> **EXERCISE DESCRIPTION**: Among the records below, find the line that has "Switch to the M1 timeframe"; from there, give the lines again exactly, and stop after the line that has "Click the white".

> **MATERIAL FOR THIS TASK**:

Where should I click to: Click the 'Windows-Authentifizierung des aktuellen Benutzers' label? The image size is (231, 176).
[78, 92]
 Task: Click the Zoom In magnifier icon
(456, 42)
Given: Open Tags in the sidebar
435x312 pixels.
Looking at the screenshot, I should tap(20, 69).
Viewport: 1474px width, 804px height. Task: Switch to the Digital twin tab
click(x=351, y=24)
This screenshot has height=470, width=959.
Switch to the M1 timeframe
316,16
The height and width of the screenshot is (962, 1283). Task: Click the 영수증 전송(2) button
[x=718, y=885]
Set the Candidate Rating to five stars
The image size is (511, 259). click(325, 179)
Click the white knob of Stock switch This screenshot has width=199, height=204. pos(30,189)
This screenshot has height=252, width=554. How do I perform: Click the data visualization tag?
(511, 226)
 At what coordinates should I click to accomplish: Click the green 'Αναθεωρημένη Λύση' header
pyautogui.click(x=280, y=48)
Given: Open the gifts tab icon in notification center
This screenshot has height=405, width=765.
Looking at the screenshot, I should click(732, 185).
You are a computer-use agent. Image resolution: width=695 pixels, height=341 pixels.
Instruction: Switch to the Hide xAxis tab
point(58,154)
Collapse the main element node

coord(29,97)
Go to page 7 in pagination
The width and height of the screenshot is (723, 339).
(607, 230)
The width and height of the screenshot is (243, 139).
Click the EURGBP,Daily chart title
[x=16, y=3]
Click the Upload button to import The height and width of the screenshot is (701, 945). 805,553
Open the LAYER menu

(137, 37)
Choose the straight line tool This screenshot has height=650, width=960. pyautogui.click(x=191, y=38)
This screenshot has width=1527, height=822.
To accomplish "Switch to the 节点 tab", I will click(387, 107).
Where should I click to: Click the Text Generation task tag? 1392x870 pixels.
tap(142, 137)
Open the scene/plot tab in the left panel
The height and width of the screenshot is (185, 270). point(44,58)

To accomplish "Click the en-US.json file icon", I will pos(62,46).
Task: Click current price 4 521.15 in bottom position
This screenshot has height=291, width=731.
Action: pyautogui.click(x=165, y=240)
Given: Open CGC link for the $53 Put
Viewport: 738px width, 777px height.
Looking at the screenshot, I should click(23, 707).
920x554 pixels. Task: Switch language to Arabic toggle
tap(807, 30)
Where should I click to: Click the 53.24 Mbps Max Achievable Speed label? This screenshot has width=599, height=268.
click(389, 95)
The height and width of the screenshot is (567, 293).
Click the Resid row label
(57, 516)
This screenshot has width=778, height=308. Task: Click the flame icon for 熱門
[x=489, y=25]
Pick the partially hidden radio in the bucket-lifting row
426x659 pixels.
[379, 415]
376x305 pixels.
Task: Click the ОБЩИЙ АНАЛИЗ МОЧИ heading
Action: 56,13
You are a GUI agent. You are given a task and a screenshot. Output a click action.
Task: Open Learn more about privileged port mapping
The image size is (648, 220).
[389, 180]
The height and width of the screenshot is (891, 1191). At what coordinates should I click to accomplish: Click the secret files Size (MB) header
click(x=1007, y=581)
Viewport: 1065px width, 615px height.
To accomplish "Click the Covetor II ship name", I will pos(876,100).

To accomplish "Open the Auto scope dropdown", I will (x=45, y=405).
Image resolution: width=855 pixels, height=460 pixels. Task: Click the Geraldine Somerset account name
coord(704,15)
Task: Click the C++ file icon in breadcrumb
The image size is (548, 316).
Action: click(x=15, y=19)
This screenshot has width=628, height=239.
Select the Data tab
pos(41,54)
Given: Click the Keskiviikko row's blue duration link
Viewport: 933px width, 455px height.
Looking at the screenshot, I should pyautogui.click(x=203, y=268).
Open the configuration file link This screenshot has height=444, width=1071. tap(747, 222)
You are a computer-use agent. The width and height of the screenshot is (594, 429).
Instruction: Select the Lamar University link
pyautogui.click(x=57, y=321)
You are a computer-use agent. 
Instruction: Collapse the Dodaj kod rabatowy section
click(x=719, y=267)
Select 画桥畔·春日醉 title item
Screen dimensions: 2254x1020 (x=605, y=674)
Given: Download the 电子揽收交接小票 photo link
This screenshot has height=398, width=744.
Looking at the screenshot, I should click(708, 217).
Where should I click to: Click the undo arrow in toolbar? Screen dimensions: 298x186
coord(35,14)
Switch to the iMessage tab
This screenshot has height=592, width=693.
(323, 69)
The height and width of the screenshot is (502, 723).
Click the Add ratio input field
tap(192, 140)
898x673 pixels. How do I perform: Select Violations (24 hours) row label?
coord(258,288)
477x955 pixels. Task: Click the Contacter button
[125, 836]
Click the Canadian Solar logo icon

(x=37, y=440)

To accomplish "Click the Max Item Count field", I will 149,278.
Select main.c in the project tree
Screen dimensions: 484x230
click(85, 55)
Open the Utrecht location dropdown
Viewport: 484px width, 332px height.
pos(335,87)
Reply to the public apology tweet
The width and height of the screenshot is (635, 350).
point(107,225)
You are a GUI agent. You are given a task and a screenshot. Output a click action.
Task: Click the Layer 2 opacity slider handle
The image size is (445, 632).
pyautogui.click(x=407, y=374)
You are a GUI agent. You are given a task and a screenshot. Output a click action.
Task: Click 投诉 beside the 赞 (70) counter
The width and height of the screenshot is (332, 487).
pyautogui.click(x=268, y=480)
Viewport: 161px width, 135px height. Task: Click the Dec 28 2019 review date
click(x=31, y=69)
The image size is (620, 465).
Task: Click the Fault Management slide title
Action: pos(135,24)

> **ANSWER BOX**:
Switch to the M1 timeframe
316,16
The height and width of the screenshot is (962, 1283). Task: Click the 영수증 전송(2) button
[x=718, y=885]
Set the Candidate Rating to five stars
The image size is (511, 259). click(325, 179)
Click the white knob of Stock switch This screenshot has width=199, height=204. pos(30,189)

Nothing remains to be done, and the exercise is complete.